→ MATERIAL SHOWN
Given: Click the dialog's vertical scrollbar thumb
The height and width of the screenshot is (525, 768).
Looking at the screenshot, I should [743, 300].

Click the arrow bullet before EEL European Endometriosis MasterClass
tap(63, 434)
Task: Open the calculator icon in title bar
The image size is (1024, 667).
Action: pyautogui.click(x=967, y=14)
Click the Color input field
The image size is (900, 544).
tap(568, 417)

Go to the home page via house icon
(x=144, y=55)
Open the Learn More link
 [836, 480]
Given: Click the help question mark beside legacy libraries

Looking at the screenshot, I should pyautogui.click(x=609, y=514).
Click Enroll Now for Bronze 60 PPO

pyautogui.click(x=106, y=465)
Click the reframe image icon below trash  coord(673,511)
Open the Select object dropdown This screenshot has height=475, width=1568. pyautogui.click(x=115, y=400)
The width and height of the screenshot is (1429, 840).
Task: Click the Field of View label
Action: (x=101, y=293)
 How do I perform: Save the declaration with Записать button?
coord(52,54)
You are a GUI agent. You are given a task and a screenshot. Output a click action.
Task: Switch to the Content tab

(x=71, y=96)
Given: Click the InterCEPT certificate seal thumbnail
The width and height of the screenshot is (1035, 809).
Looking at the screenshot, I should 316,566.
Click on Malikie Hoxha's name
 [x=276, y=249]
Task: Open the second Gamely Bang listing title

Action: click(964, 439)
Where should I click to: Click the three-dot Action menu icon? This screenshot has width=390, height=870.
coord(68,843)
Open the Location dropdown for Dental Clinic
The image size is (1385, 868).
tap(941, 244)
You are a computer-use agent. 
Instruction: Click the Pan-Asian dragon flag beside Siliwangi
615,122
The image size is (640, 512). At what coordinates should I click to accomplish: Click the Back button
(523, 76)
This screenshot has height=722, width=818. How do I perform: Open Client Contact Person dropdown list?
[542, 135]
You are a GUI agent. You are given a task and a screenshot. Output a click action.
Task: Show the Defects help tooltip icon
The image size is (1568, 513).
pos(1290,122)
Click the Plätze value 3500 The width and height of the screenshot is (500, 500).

→ WHAT YOU SHOULD DO
Pick out every line in the rows above that contains the string "pyautogui", and copy each one in full.

→ EXERCISE OUTPUT
Action: pyautogui.click(x=967, y=14)
Looking at the screenshot, I should pyautogui.click(x=609, y=514).
pyautogui.click(x=106, y=465)
Open the Select object dropdown This screenshot has height=475, width=1568. pyautogui.click(x=115, y=400)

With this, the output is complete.